_Problem statement_
In the records below, the line with "You are a GUI" opens the range and the line with "Task: Click the Specification text field" closes it; print that range exactly and nothing else.

_Recorded information_
=== Begin Enclosure ===
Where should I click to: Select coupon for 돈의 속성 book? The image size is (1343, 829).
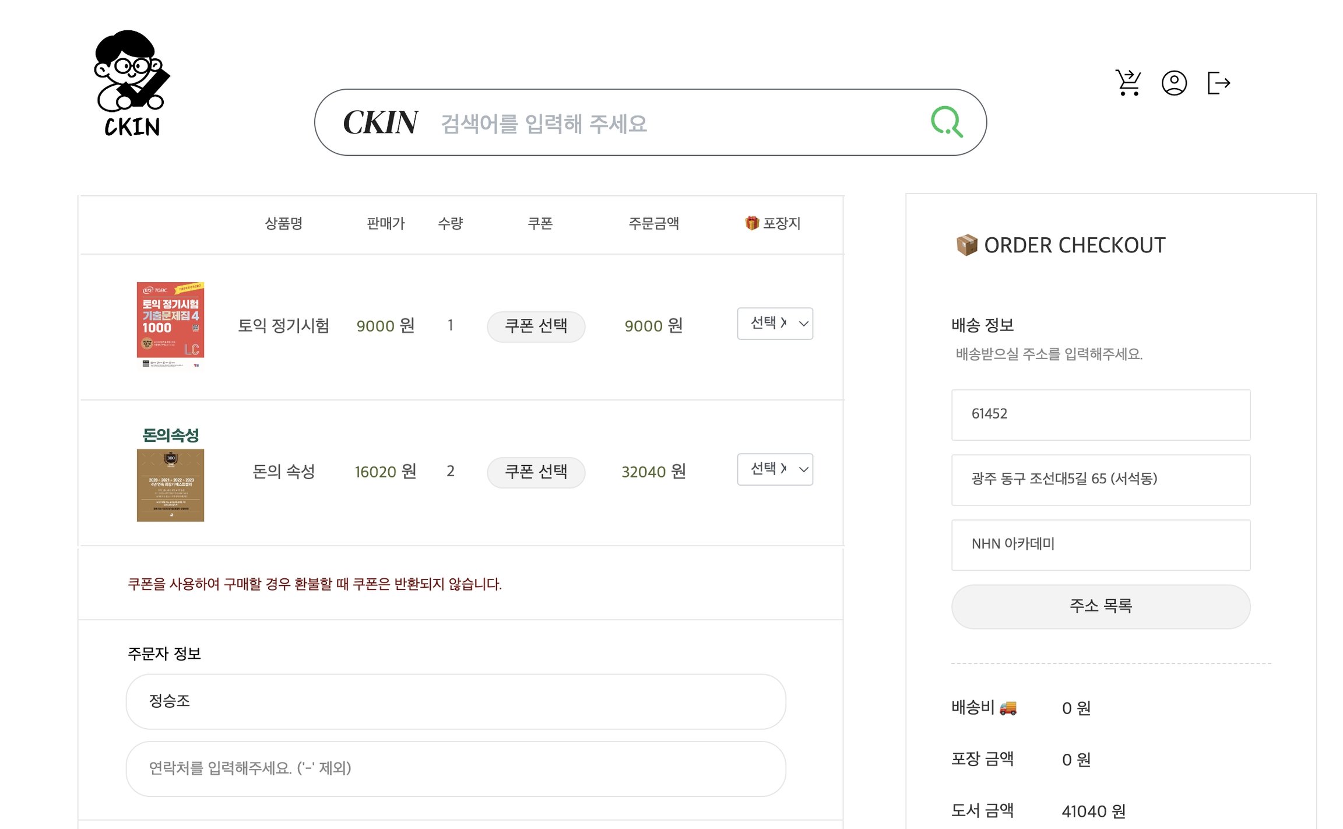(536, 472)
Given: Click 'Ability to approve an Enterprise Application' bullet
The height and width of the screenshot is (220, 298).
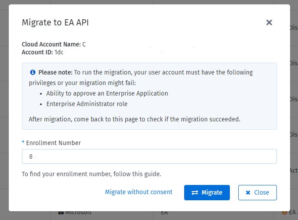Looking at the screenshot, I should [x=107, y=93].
=== End Enclosure ===
=== Begin Enclosure ===
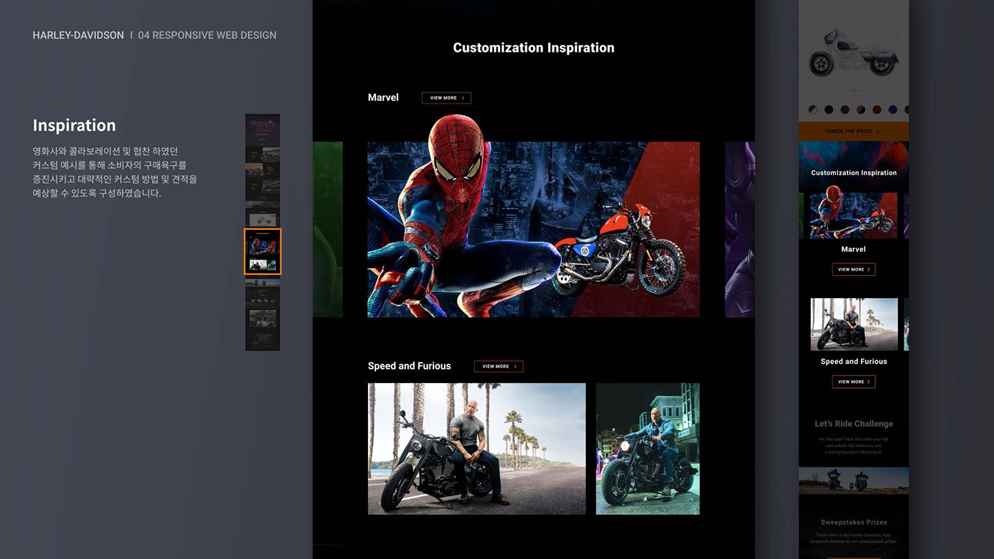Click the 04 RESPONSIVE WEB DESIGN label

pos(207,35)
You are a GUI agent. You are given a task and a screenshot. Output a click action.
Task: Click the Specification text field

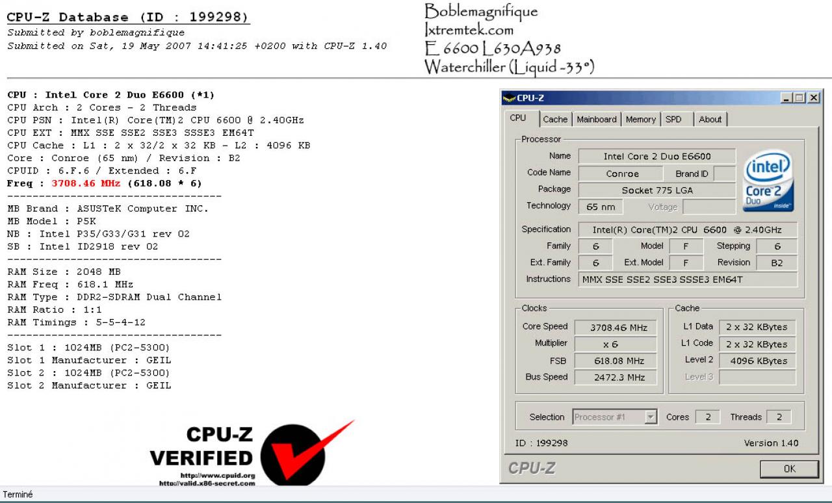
=== End Enclosure ===
_Written solution_
You are a GUI agent. You are given a task and a screenshot. Output a click action.
Task: Click the Specification text field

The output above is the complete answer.